*TRY IT:*
Carry on the article about the 1934 Republican dispute in Washington State and the banker William Curtise Butler, picking up after its final sentence.

*STUDY TEXT:*
+---+
Monday, Oct. 29, 1934
Brother Bill
All last summer Republicans in Washington gleefully made much of that State's strife-torn Democratic organization. Last week the G. O. P. suddenly found that it had a full-sized family ruckus of its own in the 2nd Congressional District. There a Methodist preacher named Payson Peterson was running against Democratic Representative Conrad Wallgren, one-time national amateur billiard champion.
Ten times did Republican Peterson of Snohomish go to Seattle to sell State Chairman Jay Noble Emerson, and ten times was he turned away. So Nominee Peterson began crying out at Republican rallies that Chairman Emerson, conservative Pullman merchant, was subtly working for his defeat by withholding campaign cooperation. Last week at a G. O. P. meeting at Bellingham. again outside the doors of a party clam-dinner from the rostrum of which he had been excluded, Rev. Payson Peterson loudly demanded Chairman Emerson's resignation, charged that Emerson was getting not only his funds but his directions from William Curtise Butler.
Who was William Curtise Butler? Messrs. Peterson and Emerson were fully aware of the significance and stature of this Everett banker who happened to be the brother of the president of Columbia University, but to the State of Washington and the nation at large he was not even a potent name. In fact, Nicholas Murray Butler's brother is as enigmatic a figure as Sherlock Holmes's brother Mycroft.*
William Curtise Butler owns a large interest in the First National Bank of Seattle, is president of Everett Trust & Savings Bank and Everett's First National, controls immense timber interests in western Washington. Though his is one of the Northwest's big fortunes, his name appears on no door, window or nameplate, identifies no concern, is not listed in Who's Who or the Everett telephone book. The oldest employe in the First National of Seattle does not know who he is. Yet, through Brother Nicholas, he has selected two of the University of Washington's presidents. When Chairman Emerson last week declared that he had never even seen Banker Butler, therefore could not be under his influence or in his pay, a few sapient Washingtonians remained unconvinced.
+---+
*DATASET:*
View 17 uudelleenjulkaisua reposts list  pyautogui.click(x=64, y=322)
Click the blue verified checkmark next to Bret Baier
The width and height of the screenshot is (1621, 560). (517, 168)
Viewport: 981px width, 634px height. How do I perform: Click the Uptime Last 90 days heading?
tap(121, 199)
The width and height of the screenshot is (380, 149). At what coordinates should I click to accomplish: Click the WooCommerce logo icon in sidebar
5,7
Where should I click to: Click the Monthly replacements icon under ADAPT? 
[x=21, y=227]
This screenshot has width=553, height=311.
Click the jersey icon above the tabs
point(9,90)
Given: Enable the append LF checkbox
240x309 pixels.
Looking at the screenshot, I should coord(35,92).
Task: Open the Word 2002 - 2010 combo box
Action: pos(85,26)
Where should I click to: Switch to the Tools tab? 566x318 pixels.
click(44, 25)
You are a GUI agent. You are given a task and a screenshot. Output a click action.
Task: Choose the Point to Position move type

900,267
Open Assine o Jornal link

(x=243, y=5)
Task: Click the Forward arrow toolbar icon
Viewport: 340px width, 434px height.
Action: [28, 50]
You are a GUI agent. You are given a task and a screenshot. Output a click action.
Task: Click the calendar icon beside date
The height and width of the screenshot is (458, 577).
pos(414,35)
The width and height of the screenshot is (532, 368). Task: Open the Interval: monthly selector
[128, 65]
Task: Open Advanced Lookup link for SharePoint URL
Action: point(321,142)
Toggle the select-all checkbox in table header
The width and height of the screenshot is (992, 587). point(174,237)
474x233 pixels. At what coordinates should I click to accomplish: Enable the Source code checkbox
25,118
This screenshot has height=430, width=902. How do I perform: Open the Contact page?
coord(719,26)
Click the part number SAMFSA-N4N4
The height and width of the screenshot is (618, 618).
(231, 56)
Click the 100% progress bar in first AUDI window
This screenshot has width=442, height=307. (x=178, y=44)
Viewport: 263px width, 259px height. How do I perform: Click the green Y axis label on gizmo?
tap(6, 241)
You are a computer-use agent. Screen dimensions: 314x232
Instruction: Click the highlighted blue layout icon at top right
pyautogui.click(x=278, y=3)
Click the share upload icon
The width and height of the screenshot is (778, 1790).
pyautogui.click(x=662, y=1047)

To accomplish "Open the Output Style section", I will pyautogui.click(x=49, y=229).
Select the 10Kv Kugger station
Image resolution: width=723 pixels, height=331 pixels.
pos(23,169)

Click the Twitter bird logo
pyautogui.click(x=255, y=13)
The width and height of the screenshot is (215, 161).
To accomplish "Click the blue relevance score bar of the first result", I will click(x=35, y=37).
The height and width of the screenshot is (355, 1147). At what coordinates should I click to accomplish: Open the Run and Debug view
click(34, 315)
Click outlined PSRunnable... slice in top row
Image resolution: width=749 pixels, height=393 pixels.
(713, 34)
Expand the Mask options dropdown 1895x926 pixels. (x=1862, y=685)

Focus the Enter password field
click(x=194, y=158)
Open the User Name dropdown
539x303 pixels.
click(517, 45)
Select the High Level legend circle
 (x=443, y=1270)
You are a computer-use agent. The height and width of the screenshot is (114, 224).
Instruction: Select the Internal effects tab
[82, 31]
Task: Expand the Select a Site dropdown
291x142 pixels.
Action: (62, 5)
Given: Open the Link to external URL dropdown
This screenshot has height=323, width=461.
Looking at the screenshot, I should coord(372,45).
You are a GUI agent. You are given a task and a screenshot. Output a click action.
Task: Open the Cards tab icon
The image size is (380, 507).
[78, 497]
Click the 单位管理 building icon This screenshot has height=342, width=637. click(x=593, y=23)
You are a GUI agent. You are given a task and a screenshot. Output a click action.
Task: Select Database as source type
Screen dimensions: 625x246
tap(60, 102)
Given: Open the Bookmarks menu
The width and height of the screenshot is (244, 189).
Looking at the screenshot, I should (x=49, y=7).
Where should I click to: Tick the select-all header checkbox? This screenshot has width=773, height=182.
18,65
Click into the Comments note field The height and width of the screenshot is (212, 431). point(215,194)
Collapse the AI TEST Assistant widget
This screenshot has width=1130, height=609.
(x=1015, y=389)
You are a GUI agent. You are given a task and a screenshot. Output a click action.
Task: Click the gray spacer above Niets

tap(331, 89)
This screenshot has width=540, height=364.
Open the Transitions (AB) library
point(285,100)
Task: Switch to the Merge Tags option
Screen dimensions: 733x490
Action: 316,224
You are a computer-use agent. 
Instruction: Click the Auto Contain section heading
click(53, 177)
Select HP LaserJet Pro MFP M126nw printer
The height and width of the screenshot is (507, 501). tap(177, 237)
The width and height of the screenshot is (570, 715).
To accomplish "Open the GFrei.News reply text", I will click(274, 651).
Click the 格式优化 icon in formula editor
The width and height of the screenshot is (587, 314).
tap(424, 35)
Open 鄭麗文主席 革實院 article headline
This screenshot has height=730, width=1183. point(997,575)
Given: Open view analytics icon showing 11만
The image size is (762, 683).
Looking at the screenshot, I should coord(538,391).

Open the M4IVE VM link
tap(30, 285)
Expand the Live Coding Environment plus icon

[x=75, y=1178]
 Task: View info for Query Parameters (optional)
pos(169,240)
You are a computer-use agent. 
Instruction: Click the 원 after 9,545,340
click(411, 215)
+---+
*RESPONSE:*
Ever since he went West from New Jersey in the early 1890s by way of the Columbia School of Mines, William Butler has done most of his business through intermediaries. He was first employed by the Rockefellers at the Monte Cristo gold and silver properties near Everett. When the ore deposits proved shallow, he switched to lumber. For years an ally of the mighty Weyerhaeusers, William Butler chose to stick to the comparatively secure logging business, let others do the milling and merchandising. He got the reputation of driving a hard business bargain. A lumberman named Joe Irving, wrathful at being squeezed by Butler, is said to have muscled his way into the financier's office with a .45, promised Banker Butler: "If I go, you'll go too." The story goes that Banker Butler made Joe Irving his partner.
In late years, mysterious Banker Butler has expanded into other phases of the lumber business and, according to local gossip, mellowed. He is still a recluse, living in a mansion overlooking Puget Sound, taking solitary trips East and to California with his wife. And he still conducts his banking business, and his political operations, through close-mouthed Lieutenants. But ever since the death of his only son after a tonsillectomy in 1918, Banker Butler, whom few dare call "Bill" to his face, has been gradually loosening the strings on his money bags. With three others, he built a fine new hospital for Everett. Then pale-haired, ponderous William Butler at 67 committed, for him, the brashest of acts. He gave the Seattle Children's Orthopedic Hospital $1,000 in his own name.
*Mycroft Holmes, a member of the Diogenes Club and a mysterious but invaluable attache at the Foreign Office, was even smarter than Sherlock, whom he assisted in "The Greek Interpreter."